Tuesday, September 1, 2009
The Cash for Clunkers program sure gave a boost to auto sales (note: the data in the graph is a seasonally adjusted annualized rate)! I'm not going to get into the details of how much of the increase in sales in August was due to the clunkers program; that's not my field of expertise and there are lots of people out there who know how to run the numbers. My contribution to the issue will be to say this: a) there is no shortage of money in the world, since undoubtedly a significant portion of these sales was financed, b) there is no shortage of demand in the world, since there were hundreds of thousands of people who jumped at the chance to get free money from the government, and c) the laws of economics are still viable: by reducing the price of cars, the government's cash giveaway resulted in a huge increase in sales. There's a corollary to this in the housing market: as housing prices have fallen dramatically in many areas of the country, sales activity has soared.

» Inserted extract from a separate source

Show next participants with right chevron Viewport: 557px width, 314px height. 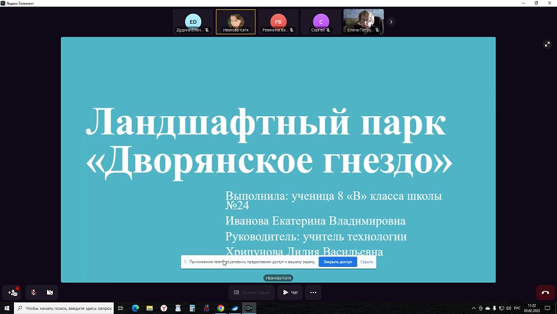[391, 22]
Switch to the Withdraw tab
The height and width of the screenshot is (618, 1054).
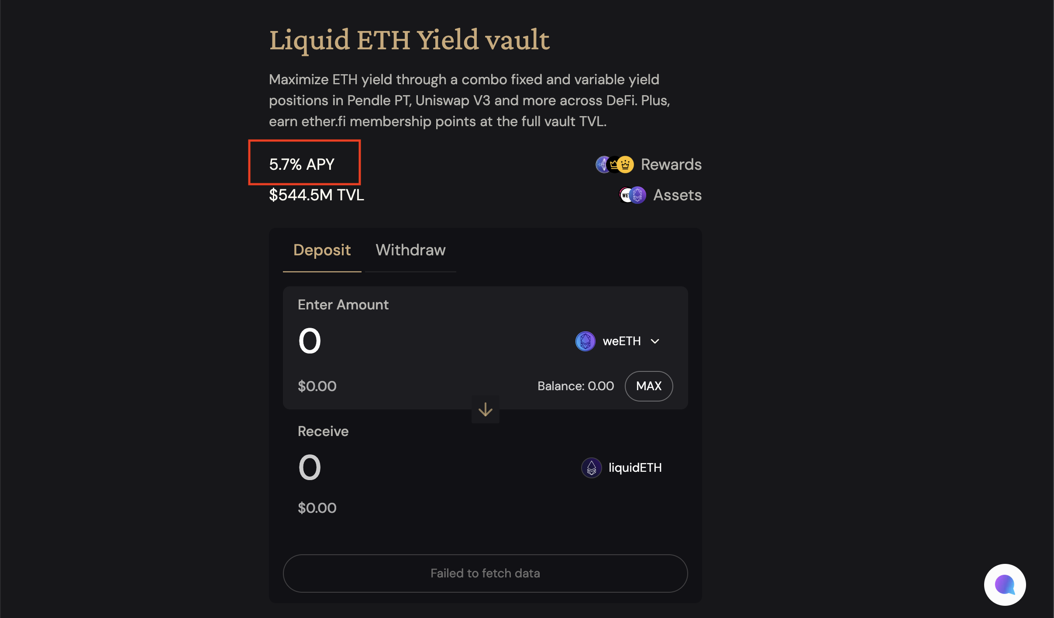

Thus the power of the free market to fix things: if prices adjust to meet new realities (whether by government subsidy or not), demand responds. There is apparently an excess of commercial real estate on the market today, but at lower prices that excess could evaporate in short order. A restaurant might not be profitable given yesterday's rent, but it can become profitable if that rent goes down by enough. Prices can fix all kinds of problems; that's the miracle of free markets. Some people may not be happy when they are forced to sell their goods or services at a lower price, but it's obvious that the buyer is happy with that lower price. When prices adjust to clear a distressed market, economic activity resumes.